My 5lb of wild plums must wait to be cooked till I’ve raided the sugar aisle in the supermarket. They came from Ash Lane Crossing. All along our stretch of  the old South Eastern Railway the company seems to have planted plum trees in the crossing keepers’ gardens. They survive even when the cottage is long gone, as it is here or at Hamford, where the plums are big and sweet and purple, asking to be pickled. An expedition for another day.

The summer and autumn jams and preserves are already being passed around, extending the common table to family, such as Mrs Turnstone Senior, and friends, like the group we met up with in Wensleydale. One family, one feast, one table, at the root of it all.

The Dogs of Wensleydale

 IMGP4692

Mrs Turnstone’s friends had gathered in Wensleydale so we accepted their invitation to join them. Yorkshire has a different palette of green to Kent, and hills that rise higher and steeper than the gentle Downs. Though we do have the White Cliffs and the Devil’s Punchbowl… but this is about Yorkshire!

As we were walking around Kettlewell, a shepherd and his dog roared by on a quad bike, the collie braced to keep his balance behind his master, but clearly enjoying his high speed ride. The next day we saw them from a distance, out on the hill, hard at work rounding up this flock. The black and white collie is running along the wall, centre right of the picture and once again giving every impression of enjoying himself.

These black and white dogs were in every farmyard and on almost every street corner in the small towns in the Dale. We met another in York who appeared to be quite overwhelmed by all the different people going through the market place, as well as the many new smells; he did not know where to look or smell first and had that ‘mad collie’ look about his eyes that means his humans will have their work cut out keeping up with him. Perhaps he would have been happier out on the hill, rounding up sheep, but if he’d been let off the lead in town he would have been herding all the humans towards the Yorkshire Sausage Shop in The Shambles nearby. Wild boar pie, Shep? Yes, please!

Another Commensal

There were a few screw holes left in our walls where fixtures were removed for the builders to get to work. One has been taken over by a line of parcels! IMGP4676Not brown paper but carefully cut scraps of rose leaf, each wrapping a food supply for the egg that the leaf-cutter bee has laid in there. This faces almost due North, so the outer larva will not roast to death.

That mother works hard for babies she’ll probably never know. And how well do we ever know our children?
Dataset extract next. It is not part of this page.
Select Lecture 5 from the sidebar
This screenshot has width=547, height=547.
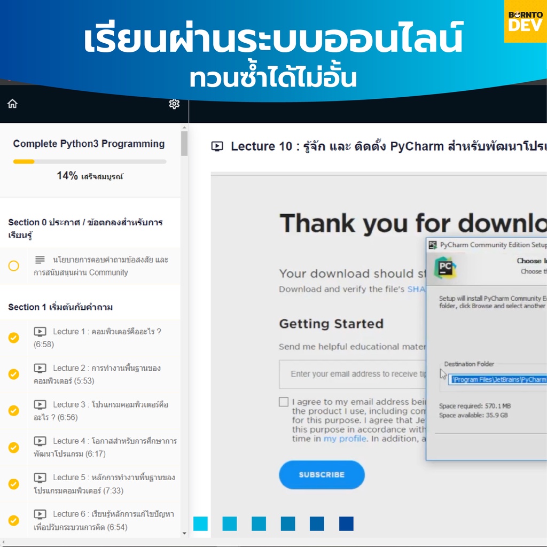104,483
Off they go, God bless them, and how did they get like that?

Here is where you can send your sightings of bees in the United Kingdom: info@theBigBuzz.biz  or beecount@foe.co.uk . There is great concern that bees are losing ground in Britain.

Rememberings Unearthed

Those finds set my memory going. Years ago I used to care for a garden behind some offices; the building had been a private boys’ school until about 1920. From time to time I would find glass marbles or copper halfpennies, sometimes Victorian ones with both lighthouse and sailing ship behind Britannia on the reverse, but the find that stays in the memory was easily overlooked, more prosaic yet more poignant.

When clearing St Tydfil’s churchyard forty years ago I was struck by the number of clay pipe stems in one corner, till Trevor told me that the shop next door had been The Three Salmons pub. Pipes were sold cheaply to patrons, or given away with tobacco, so one that was drawing poorly would be snapped and tossed over the wall.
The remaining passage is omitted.